* _Assignment_: Each of the lines below must be written out exactly as shown.

------------------------------------

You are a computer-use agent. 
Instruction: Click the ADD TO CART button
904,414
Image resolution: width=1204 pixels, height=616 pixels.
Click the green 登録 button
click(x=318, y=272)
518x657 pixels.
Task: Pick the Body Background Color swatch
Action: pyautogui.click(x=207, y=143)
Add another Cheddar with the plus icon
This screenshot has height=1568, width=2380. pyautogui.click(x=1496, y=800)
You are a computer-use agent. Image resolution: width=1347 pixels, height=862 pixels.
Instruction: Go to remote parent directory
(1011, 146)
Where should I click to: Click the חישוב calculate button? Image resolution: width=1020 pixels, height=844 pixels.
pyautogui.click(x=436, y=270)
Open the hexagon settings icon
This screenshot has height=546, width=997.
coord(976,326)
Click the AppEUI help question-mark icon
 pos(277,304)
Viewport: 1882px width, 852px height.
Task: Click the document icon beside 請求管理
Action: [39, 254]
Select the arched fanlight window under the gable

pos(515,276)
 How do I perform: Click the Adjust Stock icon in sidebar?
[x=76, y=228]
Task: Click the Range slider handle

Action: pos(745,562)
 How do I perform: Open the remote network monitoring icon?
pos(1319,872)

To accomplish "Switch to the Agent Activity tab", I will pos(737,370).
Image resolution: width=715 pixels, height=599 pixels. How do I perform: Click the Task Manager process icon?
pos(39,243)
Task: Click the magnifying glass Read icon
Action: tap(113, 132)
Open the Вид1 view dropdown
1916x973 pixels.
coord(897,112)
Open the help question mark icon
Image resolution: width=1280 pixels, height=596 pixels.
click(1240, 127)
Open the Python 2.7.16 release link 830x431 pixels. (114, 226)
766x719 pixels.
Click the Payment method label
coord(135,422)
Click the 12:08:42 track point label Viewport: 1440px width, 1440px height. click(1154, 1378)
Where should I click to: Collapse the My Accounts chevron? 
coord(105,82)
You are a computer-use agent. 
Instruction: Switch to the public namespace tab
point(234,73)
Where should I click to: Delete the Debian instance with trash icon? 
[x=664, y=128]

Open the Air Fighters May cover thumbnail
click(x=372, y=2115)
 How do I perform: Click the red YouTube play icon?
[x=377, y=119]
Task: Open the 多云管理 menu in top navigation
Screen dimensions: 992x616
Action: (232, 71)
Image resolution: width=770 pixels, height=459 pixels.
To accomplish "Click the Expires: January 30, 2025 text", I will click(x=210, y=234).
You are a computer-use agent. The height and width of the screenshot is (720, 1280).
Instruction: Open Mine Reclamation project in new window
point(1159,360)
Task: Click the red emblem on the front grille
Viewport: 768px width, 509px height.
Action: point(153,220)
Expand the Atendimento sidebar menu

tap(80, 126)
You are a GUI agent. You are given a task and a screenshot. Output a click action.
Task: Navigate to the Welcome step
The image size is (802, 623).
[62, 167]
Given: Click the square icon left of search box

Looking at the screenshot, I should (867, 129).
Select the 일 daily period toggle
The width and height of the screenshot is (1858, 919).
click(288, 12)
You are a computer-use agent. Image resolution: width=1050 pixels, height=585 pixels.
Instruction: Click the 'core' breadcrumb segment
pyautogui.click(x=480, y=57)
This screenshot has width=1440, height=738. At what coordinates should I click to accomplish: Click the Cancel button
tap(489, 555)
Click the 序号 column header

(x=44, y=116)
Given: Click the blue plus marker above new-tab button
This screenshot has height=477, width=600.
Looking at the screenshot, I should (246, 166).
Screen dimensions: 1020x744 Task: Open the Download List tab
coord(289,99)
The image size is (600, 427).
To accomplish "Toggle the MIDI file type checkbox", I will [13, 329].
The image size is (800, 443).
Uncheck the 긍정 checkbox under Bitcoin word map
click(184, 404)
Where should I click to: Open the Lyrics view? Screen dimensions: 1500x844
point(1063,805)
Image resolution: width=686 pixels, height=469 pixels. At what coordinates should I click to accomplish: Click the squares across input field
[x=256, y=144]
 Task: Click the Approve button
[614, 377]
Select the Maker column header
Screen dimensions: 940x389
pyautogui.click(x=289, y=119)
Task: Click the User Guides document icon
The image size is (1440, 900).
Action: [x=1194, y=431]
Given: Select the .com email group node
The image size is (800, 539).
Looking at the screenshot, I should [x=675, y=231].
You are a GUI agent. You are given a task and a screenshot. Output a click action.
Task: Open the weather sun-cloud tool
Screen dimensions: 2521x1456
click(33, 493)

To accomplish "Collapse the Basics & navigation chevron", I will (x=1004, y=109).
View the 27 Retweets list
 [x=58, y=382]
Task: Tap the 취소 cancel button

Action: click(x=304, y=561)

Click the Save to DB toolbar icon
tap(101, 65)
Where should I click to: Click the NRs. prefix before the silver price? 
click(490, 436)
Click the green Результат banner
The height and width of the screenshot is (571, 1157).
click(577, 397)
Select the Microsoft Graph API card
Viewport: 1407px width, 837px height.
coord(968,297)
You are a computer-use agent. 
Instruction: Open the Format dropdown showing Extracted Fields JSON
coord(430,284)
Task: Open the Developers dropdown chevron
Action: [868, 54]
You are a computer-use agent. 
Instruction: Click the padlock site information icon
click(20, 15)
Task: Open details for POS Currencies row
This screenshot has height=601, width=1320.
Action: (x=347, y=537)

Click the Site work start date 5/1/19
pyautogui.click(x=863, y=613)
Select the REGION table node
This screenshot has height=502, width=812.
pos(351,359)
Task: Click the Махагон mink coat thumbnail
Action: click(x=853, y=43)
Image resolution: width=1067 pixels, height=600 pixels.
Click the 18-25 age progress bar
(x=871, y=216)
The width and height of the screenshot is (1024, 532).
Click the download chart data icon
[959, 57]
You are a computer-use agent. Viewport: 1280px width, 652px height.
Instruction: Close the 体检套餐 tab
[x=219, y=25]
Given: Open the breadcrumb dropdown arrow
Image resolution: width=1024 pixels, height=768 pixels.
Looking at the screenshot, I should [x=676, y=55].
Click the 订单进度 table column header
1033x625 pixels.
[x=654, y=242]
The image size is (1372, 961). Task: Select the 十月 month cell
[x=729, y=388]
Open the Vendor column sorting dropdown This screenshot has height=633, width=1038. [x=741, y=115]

------------------------------------

* _Response area_:
You are a computer-use agent. 
Instruction: Click the ADD TO CART button
904,414
Image resolution: width=1204 pixels, height=616 pixels.
Click the green 登録 button
click(x=318, y=272)
518x657 pixels.
Task: Pick the Body Background Color swatch
Action: pyautogui.click(x=207, y=143)
Add another Cheddar with the plus icon
This screenshot has height=1568, width=2380. pyautogui.click(x=1496, y=800)
You are a computer-use agent. Image resolution: width=1347 pixels, height=862 pixels.
Instruction: Go to remote parent directory
(1011, 146)
Where should I click to: Click the חישוב calculate button? Image resolution: width=1020 pixels, height=844 pixels.
pyautogui.click(x=436, y=270)
Open the hexagon settings icon
This screenshot has height=546, width=997.
coord(976,326)
Click the AppEUI help question-mark icon
 pos(277,304)
Viewport: 1882px width, 852px height.
Task: Click the document icon beside 請求管理
Action: [39, 254]
Select the arched fanlight window under the gable

pos(515,276)
 How do I perform: Click the Adjust Stock icon in sidebar?
[x=76, y=228]
Task: Click the Range slider handle

Action: pos(745,562)
 How do I perform: Open the remote network monitoring icon?
pos(1319,872)

To accomplish "Switch to the Agent Activity tab", I will pos(737,370).
Image resolution: width=715 pixels, height=599 pixels. How do I perform: Click the Task Manager process icon?
pos(39,243)
Task: Click the magnifying glass Read icon
Action: tap(113, 132)
Open the Вид1 view dropdown
1916x973 pixels.
coord(897,112)
Open the help question mark icon
Image resolution: width=1280 pixels, height=596 pixels.
click(1240, 127)
Open the Python 2.7.16 release link 830x431 pixels. (114, 226)
766x719 pixels.
Click the Payment method label
coord(135,422)
Click the 12:08:42 track point label Viewport: 1440px width, 1440px height. click(1154, 1378)
Where should I click to: Collapse the My Accounts chevron? 
coord(105,82)
You are a computer-use agent. 
Instruction: Switch to the public namespace tab
point(234,73)
Where should I click to: Delete the Debian instance with trash icon? 
[x=664, y=128]

Open the Air Fighters May cover thumbnail
click(x=372, y=2115)
 How do I perform: Click the red YouTube play icon?
[x=377, y=119]
Task: Open the 多云管理 menu in top navigation
Screen dimensions: 992x616
Action: (232, 71)
Image resolution: width=770 pixels, height=459 pixels.
To accomplish "Click the Expires: January 30, 2025 text", I will click(x=210, y=234).
You are a computer-use agent. The height and width of the screenshot is (720, 1280).
Instruction: Open Mine Reclamation project in new window
point(1159,360)
Task: Click the red emblem on the front grille
Viewport: 768px width, 509px height.
Action: point(153,220)
Expand the Atendimento sidebar menu

tap(80, 126)
You are a GUI agent. You are given a task and a screenshot. Output a click action.
Task: Navigate to the Welcome step
The image size is (802, 623).
[62, 167]
Given: Click the square icon left of search box

Looking at the screenshot, I should (867, 129).
Select the 일 daily period toggle
The width and height of the screenshot is (1858, 919).
click(288, 12)
You are a computer-use agent. Image resolution: width=1050 pixels, height=585 pixels.
Instruction: Click the 'core' breadcrumb segment
pyautogui.click(x=480, y=57)
This screenshot has width=1440, height=738. At what coordinates should I click to accomplish: Click the Cancel button
tap(489, 555)
Click the 序号 column header

(x=44, y=116)
Given: Click the blue plus marker above new-tab button
This screenshot has height=477, width=600.
Looking at the screenshot, I should (246, 166).
Screen dimensions: 1020x744 Task: Open the Download List tab
coord(289,99)
The image size is (600, 427).
To accomplish "Toggle the MIDI file type checkbox", I will [13, 329].
The image size is (800, 443).
Uncheck the 긍정 checkbox under Bitcoin word map
click(184, 404)
Where should I click to: Open the Lyrics view? Screen dimensions: 1500x844
point(1063,805)
Image resolution: width=686 pixels, height=469 pixels. At what coordinates should I click to accomplish: Click the squares across input field
[x=256, y=144]
 Task: Click the Approve button
[614, 377]
Select the Maker column header
Screen dimensions: 940x389
pyautogui.click(x=289, y=119)
Task: Click the User Guides document icon
The image size is (1440, 900).
Action: [x=1194, y=431]
Given: Select the .com email group node
The image size is (800, 539).
Looking at the screenshot, I should [x=675, y=231].
You are a GUI agent. You are given a task and a screenshot. Output a click action.
Task: Open the weather sun-cloud tool
Screen dimensions: 2521x1456
click(33, 493)

To accomplish "Collapse the Basics & navigation chevron", I will (x=1004, y=109).
View the 27 Retweets list
 [x=58, y=382]
Task: Tap the 취소 cancel button

Action: click(x=304, y=561)

Click the Save to DB toolbar icon
tap(101, 65)
Where should I click to: Click the NRs. prefix before the silver price? 
click(490, 436)
Click the green Результат banner
The height and width of the screenshot is (571, 1157).
click(577, 397)
Select the Microsoft Graph API card
Viewport: 1407px width, 837px height.
coord(968,297)
You are a computer-use agent. 
Instruction: Open the Format dropdown showing Extracted Fields JSON
coord(430,284)
Task: Open the Developers dropdown chevron
Action: [868, 54]
You are a computer-use agent. 
Instruction: Click the padlock site information icon
click(20, 15)
Task: Open details for POS Currencies row
This screenshot has height=601, width=1320.
Action: (x=347, y=537)

Click the Site work start date 5/1/19
pyautogui.click(x=863, y=613)
Select the REGION table node
This screenshot has height=502, width=812.
pos(351,359)
Task: Click the Махагон mink coat thumbnail
Action: click(x=853, y=43)
Image resolution: width=1067 pixels, height=600 pixels.
Click the 18-25 age progress bar
(x=871, y=216)
The width and height of the screenshot is (1024, 532).
Click the download chart data icon
[959, 57]
You are a computer-use agent. Viewport: 1280px width, 652px height.
Instruction: Close the 体检套餐 tab
[x=219, y=25]
Given: Open the breadcrumb dropdown arrow
Image resolution: width=1024 pixels, height=768 pixels.
Looking at the screenshot, I should [x=676, y=55].
Click the 订单进度 table column header
1033x625 pixels.
[x=654, y=242]
The image size is (1372, 961). Task: Select the 十月 month cell
[x=729, y=388]
Open the Vendor column sorting dropdown This screenshot has height=633, width=1038. [x=741, y=115]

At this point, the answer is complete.